Mandi House is a locality in Lutyens' Delhi, India. It was the former residence of the Raja of Mandi in Delhi. It was demolished in the 1970s to make way for modern office complexes. By the 1990s, the site had been redeveloped with large institutional and government buildings, including Doordarshan Bhawan and Himachal Bhawan, anchoring a new administrative precinct. Concurrently, the area evolved into Delhi's premier arts district, centered on the National School of Drama, Shri Ram Centre for Performing Arts, and Triveni Kala Sangam, all established between 1950 and the 1960s.

== History ==
In the 1940s, the 18th Raja of Mandi State, Raja Sir Joginder Sen Bahadur built his residence next to what is now Himachal Bhawan. The estate was later sold and divided in the 1970s. The old palace was demolished to make way for large, modern offices which were constructed in the 1990s.
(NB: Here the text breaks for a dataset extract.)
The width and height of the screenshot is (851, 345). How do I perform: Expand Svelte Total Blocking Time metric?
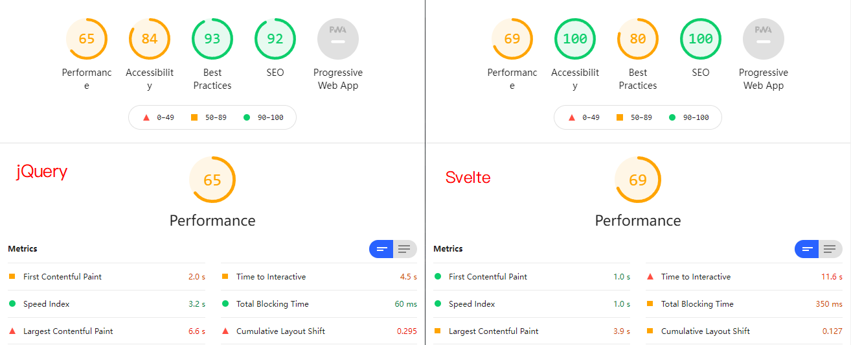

The state house of Himachal Pradesh, Himachal Bhawan, is now located here. The headquarters Doordarshan Bhawan of the national television broadcaster Doordarshan is also located here. Today, the name of the office complex remembers the old royal residence as well the Mandi House metro station. The area gradually became a key arts district, anchored by institutional landmarks: the National School of Drama campus (post-1959), the Shri Ram Centre for Performing Arts (1960s, Shiv Nath Prasad & Ebrahim Alkazi), and the Triveni Kala Sangam (1950), all of which expanded Mandi House's identity as Delhi's cultural hub. The Agrasen ki Baoli well is located near Mandi House.

== Architecture ==
The architecture of Mandi House reflects a layered urban fabric of royal remnant, brutalist civic buildings, and mid-century cultural institutions. The Doordarshan Bhawan, designed by Raj Rewal in the 1970s features massive exposed sandstone and concrete forms, marking a departure from earlier colonial styles. Across the road, the Shri Ram Centre (designed by Shiv Nath Prasad, with input from Alkazi) showcases a cubic massing with a prominent cantilevered roof slab and stark geometric lines, a bold example of 1960s institutional brutalism in New Delhi. The Triveni Kala Sangam blends low-rise, open-plan design with classical colonnades, housing galleries, theaters, and studios around courtyards. It is an elegant fusion of modernist planning with traditional spatial arrangements.